Dann endlich, wenn schon frühmorgens heftig diskutiert wurde, alle Grossen hin- und her rannten, wenn die Stimmung unserer Eltern im Keller und auch die Türe zur guten Stube versperrt war, war es soweit: Weihnachten! Da sassen wir Kinder allein in der Küche und rätselten, was da nur vor sich ging. Die Neugierde trieb uns immer wieder zur Wohnzimmertüre. Vielleicht verrieten ja die Geräusche etwas? Wir legten unsere Ohren an die Türe. Oder konnte man durchs Schlüsselloch etwas erkennen? "Ich seh' nichts." "Geh' weg, ich will auch einmal durchschauen!" Immer wieder wurden wir dabei ertappt. "Ich hab' doch gesagt, ihr sollt in der Küche bleiben. Im Wohnzimmer richtet das Christkind alles für Heiligabend her! Wenn es von Kindern gesehen wird, fliegt es weg und es gibt nichts zu Weihnachten!" Mit gesenktem Haupt trollten wir uns wieder. Dieses eine Mal, das mir noch so gut in Erinnerung ist, kicherte meine ältere Schwester: "Es gibt gar kein Christkind!" Mit meinen gut vier Jahren war ich jetzt erst recht völlig aus dem Häuschen. Also stand ich umgehend wieder vor der Wohnzimmertüre und überlegte, ob denn das Christkind bemerken würde, wenn wir einen Blick erhaschen könnten. Und warum überhaupt durfte es nicht gesehen werden? "Es gibt kein Christkind!" flüsterte meine Schwester genervt. "Und wer bringt dann den Christbaum und die Geschenke?", wollte ich wissen. "Das machen alles Mutti und Vati." "Das ist doch etwas Schönes! Das würden sie uns doch erzählen! Warum sollten sie lügen?" Meine Schwester zuckte die Achseln: "Keine Ahnung!" Ich war skeptisch. Das war einfach zu unsinnig. Und es wäre weiss Gott nicht das erste Mal, dass meine Schwester gelogen hätte um sich nachher über mich lustig zu machen. Es dauerte aber nicht lange, da zog meine Schwester den letzten Joker aus dem Ärmel. "Hörst du es! Jetzt räumen sie alles auf. Du wirst sehen, gleich kommen sie zu uns in die Küche und Omi geht ins Wohnzimmer und - oh Wunder - gerade dann läutet das Weihnachtsglöckchen." Kaum zu glauben, meine Schwester hatte die Wahrheit gesagt. Ich verstand die Welt nicht mehr.

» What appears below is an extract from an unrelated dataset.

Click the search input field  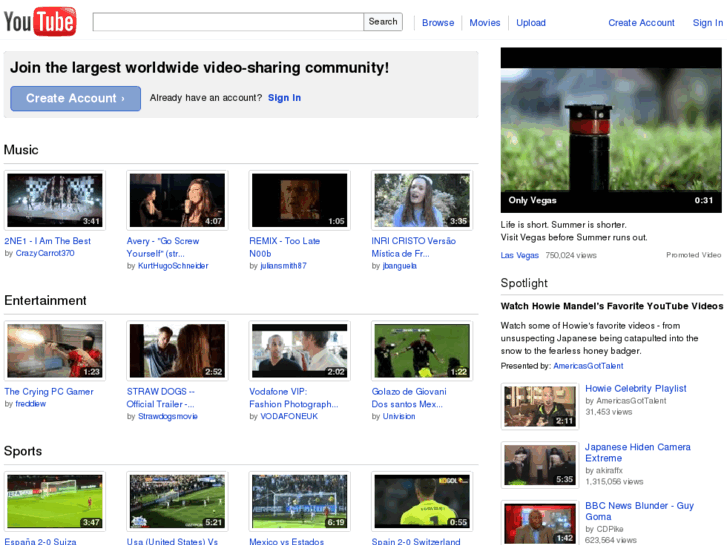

Weil es unseren Eltern offenbar so wichtig war, dass wir an das Christkind glaubten, beschlossen wir, uns nichts anmerken zu lassen. Und Weihnachten war wie immer: aufregend schön mit all den Lichtern, dem Glitzern, den Geschenken unter dem Baum, und doch noch ein wenig schöner, denn all das hatten unsere Eltern für uns gemacht.

 

Und meine Kinder? Natürlich haben auch sie vom vom Nikolaus, vom Christkind, dem Weihnachtsmann und Osterhasen gehört. Aber sie wussten, es waren nur Geschichten. Und genau wie ich viele Jahre früher, liebten sie diese Feste trotzdem oder vielleicht gerade deshalb? Sie durften wählen, ob sie bei den Vorbereitungen dabei sein oder lieber überrascht werden wollten. "Überrascht werden!" entschieden sie, solange sie klein waren. Im Schulalter aber waren sie bei den Vorbereitungen dabei, freuten sich, wenn die Kartons mit dem Christbaumschmuck wieder hervorgeholt wurden. Beim Auspacken kamen nicht nur Christbaumkugeln, Tonfiguren und anderer Christbaumschmuck zum Vorschein, sondern auch all die Weihnachtserinnerungen, über die wir uns noch einmal miteinander freuen konnten. Bevor aber das Lametta und die Kerzen auf den Baum kamen, verliessen sie den Raum und warteten sehnsüchtig auf das Weihnachtsglöckchen. "Weihnachten," meinte mein Sohn einmal, "ist so schön, dass es weh tut."